In my world, it was normal to ruminate and obsess, replaying the same torturous memory of me in a shameful situation over and over until I had immiserated myself. We all did that on a daily basis, right?
Everyone frequently worried about leaving the coffee maker on, or the door unlocked, or the car headlights on, or their babies somehow endangered to the degree that it impaired their lives.
We all walked around with a chip on our shoulder lest our fragile, shame-assailed sense of self-worth worth be shattered.
We all read minds and knew that the other person was thinking how weak and stupid we were.
We all put super-human expectations on ourselves, nearly self destructed trying to get to our ridiculously unachievable goals, and mercilessly mentally self-flagellated when we didn’t.
We all self medicated with alcohol, exercise, porn, cigarette burns, and shoplifting.
We all ran up staggering amounts of debt with no way to repay it.
We all found “fellowship” by militating with people with extreme political views.
We all went into explosive rages instead of asking or asserting.
We all “thrived” on dark, negative, cynical thoughts and cooked up suicide plans…..
My point and question are, why don’t we have mental health education in school?
God knows I “did my time” in P.E. and loathed it because I wasn’t athletic. But in the end, it was good for me.
So why don’t we have M.H.E. (Mental Health Education) in school? 1 in 5 Americans have some form of mental illness. It’s an issue, people.

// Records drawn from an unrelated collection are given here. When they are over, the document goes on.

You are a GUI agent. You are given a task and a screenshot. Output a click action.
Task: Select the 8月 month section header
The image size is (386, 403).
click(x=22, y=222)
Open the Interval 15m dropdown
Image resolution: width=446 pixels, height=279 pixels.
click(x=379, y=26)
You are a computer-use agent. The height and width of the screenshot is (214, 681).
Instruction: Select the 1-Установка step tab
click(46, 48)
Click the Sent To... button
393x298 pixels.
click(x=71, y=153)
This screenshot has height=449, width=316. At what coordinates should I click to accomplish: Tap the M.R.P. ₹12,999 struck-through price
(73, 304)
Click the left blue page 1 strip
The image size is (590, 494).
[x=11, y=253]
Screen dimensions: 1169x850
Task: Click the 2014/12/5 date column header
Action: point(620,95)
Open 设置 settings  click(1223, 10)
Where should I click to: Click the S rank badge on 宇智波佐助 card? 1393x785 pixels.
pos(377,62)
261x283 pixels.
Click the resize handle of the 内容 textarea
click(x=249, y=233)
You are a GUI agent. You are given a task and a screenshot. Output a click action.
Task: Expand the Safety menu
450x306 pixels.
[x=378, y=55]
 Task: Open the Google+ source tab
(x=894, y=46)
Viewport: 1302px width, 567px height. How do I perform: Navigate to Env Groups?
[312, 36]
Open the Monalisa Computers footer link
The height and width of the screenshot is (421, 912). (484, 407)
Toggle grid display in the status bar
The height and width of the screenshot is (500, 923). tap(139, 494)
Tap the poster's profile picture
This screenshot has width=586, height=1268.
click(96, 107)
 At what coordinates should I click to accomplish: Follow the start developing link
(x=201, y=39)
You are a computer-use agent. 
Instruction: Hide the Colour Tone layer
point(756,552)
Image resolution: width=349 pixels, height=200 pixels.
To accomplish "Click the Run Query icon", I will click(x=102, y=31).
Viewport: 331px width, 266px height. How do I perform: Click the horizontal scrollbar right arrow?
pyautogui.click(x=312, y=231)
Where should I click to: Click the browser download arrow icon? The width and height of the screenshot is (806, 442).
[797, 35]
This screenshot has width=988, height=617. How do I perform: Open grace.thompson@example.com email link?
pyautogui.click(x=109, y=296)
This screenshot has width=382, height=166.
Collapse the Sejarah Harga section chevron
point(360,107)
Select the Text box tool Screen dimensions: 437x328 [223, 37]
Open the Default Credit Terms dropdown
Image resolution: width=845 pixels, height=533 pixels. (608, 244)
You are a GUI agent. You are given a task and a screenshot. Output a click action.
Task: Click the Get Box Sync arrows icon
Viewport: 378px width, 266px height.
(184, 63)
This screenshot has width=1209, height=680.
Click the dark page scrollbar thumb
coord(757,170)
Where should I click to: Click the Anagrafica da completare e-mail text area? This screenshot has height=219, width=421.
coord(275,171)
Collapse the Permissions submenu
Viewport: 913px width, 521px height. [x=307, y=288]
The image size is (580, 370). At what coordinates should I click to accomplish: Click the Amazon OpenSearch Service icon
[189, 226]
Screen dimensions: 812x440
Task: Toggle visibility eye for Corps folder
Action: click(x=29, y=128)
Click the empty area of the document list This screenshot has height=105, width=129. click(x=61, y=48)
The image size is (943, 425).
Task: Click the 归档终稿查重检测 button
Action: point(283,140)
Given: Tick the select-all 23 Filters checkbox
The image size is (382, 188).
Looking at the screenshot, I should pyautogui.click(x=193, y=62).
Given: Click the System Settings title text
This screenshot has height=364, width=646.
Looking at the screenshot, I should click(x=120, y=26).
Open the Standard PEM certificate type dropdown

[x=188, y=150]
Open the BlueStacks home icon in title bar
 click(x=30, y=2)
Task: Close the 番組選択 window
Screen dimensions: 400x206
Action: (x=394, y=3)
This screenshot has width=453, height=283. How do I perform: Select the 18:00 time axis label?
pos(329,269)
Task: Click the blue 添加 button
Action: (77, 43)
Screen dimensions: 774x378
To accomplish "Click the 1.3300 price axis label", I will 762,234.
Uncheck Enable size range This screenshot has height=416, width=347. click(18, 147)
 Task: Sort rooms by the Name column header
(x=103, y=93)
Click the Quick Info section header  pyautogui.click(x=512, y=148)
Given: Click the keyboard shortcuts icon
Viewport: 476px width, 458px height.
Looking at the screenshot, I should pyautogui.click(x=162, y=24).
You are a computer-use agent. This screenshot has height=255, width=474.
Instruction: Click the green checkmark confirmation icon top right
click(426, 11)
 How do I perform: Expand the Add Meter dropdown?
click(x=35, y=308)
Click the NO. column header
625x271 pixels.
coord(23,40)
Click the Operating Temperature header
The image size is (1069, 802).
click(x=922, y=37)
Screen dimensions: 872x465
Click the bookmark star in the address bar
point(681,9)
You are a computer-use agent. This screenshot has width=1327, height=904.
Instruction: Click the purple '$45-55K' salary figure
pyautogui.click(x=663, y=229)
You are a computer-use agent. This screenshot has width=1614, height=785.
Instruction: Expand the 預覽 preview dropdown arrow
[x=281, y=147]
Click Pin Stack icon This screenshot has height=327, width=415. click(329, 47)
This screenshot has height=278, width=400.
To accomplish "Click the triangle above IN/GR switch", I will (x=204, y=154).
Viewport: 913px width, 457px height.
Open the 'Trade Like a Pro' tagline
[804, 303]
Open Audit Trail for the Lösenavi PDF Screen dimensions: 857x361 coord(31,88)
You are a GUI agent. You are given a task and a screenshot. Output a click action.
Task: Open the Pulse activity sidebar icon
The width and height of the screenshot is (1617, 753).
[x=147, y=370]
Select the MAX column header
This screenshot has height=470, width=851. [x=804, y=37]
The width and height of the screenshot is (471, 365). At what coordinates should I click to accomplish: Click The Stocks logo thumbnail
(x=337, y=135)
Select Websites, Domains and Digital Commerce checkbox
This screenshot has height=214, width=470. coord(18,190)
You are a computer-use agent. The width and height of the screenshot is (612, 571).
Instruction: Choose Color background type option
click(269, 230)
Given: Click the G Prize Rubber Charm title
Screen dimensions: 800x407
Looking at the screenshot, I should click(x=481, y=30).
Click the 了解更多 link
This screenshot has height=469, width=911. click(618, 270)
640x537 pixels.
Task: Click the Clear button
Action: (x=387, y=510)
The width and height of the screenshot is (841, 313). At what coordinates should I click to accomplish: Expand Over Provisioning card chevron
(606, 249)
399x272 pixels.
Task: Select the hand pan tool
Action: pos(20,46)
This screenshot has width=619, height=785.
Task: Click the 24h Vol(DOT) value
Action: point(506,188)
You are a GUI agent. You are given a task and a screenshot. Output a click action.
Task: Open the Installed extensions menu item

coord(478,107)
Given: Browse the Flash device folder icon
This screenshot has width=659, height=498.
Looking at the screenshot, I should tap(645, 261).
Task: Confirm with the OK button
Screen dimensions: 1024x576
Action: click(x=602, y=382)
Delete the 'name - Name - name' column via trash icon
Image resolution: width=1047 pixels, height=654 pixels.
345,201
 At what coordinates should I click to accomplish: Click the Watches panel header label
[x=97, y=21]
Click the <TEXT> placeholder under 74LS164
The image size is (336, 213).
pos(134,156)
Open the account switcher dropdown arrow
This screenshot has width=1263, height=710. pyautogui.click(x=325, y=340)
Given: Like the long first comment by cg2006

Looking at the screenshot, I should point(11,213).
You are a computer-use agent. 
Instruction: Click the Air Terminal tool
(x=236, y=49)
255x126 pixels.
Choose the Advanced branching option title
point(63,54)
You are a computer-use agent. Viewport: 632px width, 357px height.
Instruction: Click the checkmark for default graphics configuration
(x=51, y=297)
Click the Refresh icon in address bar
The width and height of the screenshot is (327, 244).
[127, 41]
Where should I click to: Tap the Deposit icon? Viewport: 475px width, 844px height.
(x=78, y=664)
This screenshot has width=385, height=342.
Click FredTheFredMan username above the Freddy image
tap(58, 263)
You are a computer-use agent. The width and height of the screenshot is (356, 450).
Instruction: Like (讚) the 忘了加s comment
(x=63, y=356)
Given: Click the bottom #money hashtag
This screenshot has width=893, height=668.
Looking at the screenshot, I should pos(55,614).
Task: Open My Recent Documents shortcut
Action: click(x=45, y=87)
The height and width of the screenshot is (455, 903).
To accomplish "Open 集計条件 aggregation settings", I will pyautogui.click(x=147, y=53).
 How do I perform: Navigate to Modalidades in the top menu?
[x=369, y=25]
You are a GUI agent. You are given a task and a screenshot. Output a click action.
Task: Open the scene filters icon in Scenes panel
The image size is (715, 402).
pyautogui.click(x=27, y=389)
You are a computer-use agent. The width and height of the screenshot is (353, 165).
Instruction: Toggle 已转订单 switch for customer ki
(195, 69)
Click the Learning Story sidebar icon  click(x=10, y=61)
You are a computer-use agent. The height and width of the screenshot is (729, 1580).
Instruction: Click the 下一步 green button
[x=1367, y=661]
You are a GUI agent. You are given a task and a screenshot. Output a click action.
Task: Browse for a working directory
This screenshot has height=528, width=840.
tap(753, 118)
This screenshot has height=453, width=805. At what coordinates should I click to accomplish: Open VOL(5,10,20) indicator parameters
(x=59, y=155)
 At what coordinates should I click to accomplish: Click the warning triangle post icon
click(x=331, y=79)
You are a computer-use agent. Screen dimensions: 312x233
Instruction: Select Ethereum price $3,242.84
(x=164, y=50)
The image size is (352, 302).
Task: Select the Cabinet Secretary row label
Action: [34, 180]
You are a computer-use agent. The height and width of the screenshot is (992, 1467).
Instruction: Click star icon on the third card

Had I received even basic healthy coping skills and recognition that my brain was sick when I was in school, I am certain it would have mitigated the years of hellish untreated Bipolar Disorder that I experienced.
To imagine that I could have learned that the litany of self-destructive behaviors that I reeled off above are not natural parts of the human condition through which we all just have to persevere -AND that help was available. It gives me chills.
Growing up is a boot camp of sorts. We receive the training we will take into the world when we strike out on our own. Much of the quality of one’s adult life depends upon this training.
Once a person gets out into the world and the “battle of life” starts, one reacts based on one’s training. Poor training. Poor results. Poor results. Unnecessary suffering.
It took me years of blood, sweat and tears; many great therapists and teachers; AA; and the Higher Power of my understanding to get retrained, in a mentally healthy way, so that I could handle life on life’s terms. One day at a time.
Perhaps one day there will be M.H.E. to spare future generations some of the hell that I endured.